The solutions that surfaced in January, found disfavor with House Democrats. House Minority Leader Tim Greimel, D-Auburn Hills, said an increased sales tax “disproportionately affects middle class and working families because they spend a higher portion of their income on purchasing goods” as compared with wealthier individuals, and he said there would be similar impact from higher fuels tax and registration fees.
“Obviously, our roads are in tough shape and it’s important to find a solution to address the problem. But it’s got to be the right solution,” Greimel said. “We should not rush to do something if it doesn’t make sense for Michigan’s families. Any funding solution has to be fair and equitable in terms of who bears the financial burden, and any solution needs to be sustainable.”
Interviewed in late January, Greimel said his caucus is looking at options, but had not yet formulated a position.
Democratic votes are going to be needed to support increased fees or taxes “because there are going to be Republicans from conservative areas who are going to get a lot of pushback from constituents” about raising any taxes, said Ruff.
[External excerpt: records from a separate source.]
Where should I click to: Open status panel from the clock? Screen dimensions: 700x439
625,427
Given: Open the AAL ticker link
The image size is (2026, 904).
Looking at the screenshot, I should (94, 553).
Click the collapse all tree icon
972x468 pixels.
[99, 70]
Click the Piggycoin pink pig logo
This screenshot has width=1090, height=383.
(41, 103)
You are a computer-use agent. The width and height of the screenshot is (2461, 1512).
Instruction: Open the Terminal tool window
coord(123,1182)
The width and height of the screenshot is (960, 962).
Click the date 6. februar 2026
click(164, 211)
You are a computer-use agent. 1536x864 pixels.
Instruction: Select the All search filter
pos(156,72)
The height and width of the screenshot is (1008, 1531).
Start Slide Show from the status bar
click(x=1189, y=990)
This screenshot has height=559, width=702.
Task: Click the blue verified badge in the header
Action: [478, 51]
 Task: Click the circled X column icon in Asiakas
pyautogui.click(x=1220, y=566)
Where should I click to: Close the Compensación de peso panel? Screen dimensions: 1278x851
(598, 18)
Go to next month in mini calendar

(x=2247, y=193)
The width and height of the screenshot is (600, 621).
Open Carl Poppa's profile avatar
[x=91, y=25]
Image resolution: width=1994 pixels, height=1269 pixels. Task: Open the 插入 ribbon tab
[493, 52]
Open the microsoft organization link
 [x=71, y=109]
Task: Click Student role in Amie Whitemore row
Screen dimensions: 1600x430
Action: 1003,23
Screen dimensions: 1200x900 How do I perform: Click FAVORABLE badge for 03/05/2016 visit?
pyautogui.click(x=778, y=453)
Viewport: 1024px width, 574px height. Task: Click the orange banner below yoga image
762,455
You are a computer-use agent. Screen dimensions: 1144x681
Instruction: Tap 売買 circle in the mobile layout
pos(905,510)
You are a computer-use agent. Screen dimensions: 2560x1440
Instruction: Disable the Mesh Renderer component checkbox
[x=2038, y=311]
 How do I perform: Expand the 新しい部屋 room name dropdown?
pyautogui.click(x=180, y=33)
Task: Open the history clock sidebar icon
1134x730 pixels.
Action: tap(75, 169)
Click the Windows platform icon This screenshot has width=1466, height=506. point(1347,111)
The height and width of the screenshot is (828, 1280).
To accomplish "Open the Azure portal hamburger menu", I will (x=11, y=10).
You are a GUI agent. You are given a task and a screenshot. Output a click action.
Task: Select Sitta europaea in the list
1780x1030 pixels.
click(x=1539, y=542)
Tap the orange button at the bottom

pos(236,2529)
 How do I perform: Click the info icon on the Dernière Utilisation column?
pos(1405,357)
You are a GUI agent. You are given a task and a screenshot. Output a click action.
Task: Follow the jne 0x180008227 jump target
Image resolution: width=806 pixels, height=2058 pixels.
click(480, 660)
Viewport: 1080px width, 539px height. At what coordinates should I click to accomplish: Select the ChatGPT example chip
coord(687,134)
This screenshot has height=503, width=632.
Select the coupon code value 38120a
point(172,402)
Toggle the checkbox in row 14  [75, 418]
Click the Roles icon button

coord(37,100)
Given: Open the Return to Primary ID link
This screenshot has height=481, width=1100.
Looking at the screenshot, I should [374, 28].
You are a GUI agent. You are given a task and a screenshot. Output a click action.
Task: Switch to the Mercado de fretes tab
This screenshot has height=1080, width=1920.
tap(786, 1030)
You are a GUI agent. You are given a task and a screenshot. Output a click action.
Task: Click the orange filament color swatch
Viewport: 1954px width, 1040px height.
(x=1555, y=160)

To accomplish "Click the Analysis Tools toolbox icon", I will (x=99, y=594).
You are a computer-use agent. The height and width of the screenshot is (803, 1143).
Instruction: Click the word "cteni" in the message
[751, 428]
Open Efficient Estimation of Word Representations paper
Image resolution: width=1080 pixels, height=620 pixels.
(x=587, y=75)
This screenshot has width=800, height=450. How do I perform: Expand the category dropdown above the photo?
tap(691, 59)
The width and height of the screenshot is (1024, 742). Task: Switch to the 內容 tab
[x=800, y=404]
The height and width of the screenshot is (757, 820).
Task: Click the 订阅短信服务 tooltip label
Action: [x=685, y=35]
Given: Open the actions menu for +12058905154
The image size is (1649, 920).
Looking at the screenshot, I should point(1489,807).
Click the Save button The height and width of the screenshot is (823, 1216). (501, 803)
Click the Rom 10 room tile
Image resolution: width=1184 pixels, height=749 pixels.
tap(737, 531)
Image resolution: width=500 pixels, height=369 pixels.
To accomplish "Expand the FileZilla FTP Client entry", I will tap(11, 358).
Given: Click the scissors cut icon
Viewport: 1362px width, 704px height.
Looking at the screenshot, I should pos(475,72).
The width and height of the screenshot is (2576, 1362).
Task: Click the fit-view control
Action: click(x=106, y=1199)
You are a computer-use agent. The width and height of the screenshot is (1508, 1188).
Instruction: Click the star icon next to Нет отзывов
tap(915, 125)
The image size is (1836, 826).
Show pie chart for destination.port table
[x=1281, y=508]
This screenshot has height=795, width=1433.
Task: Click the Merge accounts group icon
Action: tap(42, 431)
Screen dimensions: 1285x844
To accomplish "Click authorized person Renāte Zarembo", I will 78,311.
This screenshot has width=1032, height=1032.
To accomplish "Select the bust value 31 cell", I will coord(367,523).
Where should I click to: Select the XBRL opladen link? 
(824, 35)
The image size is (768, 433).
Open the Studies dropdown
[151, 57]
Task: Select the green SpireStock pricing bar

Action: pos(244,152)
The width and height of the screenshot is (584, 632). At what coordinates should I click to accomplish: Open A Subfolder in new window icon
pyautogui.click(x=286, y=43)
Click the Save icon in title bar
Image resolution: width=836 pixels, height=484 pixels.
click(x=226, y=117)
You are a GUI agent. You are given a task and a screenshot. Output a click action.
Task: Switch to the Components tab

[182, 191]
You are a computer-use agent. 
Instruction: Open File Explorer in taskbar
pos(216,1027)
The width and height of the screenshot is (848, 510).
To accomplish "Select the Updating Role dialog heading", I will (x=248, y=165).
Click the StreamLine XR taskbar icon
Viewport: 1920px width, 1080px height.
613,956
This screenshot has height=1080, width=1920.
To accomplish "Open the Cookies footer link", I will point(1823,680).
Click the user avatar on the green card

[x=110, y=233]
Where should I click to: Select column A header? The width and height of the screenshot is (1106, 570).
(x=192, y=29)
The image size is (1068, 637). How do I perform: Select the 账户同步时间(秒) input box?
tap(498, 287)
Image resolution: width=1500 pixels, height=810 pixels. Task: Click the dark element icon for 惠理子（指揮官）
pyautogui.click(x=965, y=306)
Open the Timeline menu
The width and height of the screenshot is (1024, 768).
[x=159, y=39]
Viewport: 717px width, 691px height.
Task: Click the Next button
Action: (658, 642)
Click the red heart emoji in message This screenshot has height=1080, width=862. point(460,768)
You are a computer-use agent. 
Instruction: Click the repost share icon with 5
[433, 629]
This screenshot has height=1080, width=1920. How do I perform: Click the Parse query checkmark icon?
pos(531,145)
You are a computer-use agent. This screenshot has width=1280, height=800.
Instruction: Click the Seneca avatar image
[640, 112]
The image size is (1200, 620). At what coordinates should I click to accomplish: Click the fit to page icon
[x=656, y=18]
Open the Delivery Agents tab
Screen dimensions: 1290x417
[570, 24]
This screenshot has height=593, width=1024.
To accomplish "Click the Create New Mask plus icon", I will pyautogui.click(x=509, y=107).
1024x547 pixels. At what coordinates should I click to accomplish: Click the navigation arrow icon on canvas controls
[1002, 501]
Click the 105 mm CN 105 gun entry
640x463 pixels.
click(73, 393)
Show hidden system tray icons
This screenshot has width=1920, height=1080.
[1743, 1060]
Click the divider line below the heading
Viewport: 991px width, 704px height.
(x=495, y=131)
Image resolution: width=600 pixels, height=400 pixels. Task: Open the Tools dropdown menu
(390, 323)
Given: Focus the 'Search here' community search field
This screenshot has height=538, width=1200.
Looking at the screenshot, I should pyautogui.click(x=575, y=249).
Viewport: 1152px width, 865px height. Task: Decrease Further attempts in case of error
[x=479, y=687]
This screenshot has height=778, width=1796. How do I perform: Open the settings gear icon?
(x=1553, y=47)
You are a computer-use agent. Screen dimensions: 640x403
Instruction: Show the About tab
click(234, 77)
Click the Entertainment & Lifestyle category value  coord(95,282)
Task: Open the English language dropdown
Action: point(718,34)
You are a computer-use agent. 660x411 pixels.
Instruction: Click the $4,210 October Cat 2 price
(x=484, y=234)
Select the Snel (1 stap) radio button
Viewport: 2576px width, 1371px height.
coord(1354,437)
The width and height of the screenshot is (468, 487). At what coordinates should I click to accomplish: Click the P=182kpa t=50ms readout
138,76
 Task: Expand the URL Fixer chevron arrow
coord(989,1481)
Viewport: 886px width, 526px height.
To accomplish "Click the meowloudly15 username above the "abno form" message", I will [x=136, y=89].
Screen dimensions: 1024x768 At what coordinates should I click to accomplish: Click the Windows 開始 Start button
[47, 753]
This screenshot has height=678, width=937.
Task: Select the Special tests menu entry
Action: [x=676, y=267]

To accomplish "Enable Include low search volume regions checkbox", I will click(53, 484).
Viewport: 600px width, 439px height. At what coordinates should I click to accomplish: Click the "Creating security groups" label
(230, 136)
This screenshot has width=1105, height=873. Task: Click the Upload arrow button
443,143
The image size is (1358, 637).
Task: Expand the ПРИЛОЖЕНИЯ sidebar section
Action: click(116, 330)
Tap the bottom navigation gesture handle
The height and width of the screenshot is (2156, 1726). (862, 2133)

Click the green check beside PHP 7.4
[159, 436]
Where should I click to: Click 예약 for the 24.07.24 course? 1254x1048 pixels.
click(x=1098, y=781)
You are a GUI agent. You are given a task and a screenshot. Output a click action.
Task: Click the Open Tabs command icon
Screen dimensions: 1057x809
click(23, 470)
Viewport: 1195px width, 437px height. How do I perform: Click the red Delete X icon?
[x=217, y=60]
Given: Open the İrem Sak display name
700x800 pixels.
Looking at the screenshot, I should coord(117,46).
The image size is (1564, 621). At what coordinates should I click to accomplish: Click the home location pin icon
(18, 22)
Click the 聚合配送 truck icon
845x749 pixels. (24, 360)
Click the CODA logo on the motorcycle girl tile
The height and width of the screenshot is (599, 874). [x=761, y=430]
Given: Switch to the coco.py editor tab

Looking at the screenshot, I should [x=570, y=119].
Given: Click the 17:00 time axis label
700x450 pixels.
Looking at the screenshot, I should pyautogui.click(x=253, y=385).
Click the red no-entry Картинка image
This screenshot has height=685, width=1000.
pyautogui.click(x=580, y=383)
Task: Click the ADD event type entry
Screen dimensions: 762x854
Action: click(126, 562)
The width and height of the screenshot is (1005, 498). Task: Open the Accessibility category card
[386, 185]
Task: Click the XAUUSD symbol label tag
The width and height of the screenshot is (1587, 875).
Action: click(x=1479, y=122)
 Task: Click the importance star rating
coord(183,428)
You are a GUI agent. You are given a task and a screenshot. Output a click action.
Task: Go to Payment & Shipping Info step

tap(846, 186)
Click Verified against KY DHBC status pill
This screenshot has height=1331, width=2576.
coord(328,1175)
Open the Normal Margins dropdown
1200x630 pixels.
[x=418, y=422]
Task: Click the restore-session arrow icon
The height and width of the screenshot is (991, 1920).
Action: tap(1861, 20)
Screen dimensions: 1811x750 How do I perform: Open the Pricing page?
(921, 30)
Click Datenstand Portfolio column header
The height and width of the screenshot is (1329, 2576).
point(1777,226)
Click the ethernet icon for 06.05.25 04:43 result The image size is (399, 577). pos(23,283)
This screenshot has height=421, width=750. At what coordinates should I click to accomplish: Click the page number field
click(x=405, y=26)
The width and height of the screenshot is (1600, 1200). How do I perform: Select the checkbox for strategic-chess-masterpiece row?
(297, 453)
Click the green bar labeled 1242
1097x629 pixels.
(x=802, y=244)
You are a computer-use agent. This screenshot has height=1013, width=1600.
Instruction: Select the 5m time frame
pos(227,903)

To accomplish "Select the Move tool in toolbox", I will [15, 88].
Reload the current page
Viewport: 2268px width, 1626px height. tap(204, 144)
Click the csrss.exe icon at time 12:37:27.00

In this Legislature, Republicans control the House 59-51, and dominate the Senate, 26-11.
The chamber’s Studley will be among those messaging in the Capitol.
“I’ll be reminding lawmakers, whether they’re Democrats or Republican, that this is a critically important issue” to economic competitiveness and jobs, including those in lawmakers’ districts, Studley said.
He said on the Republican side of the aisle, the chamber will explain the governor’s “user fee” proposal as a conservative and traditional approach. “There’s a difference between a true user fee … and general taxing,” Studley said.
And, he said, “we’ll be reminding lawmakers on both sides of the aisle, that when transportation funding was increased in 1997, not a single lawmaker who voted to increase transportation funding, lost an election because of that issue.”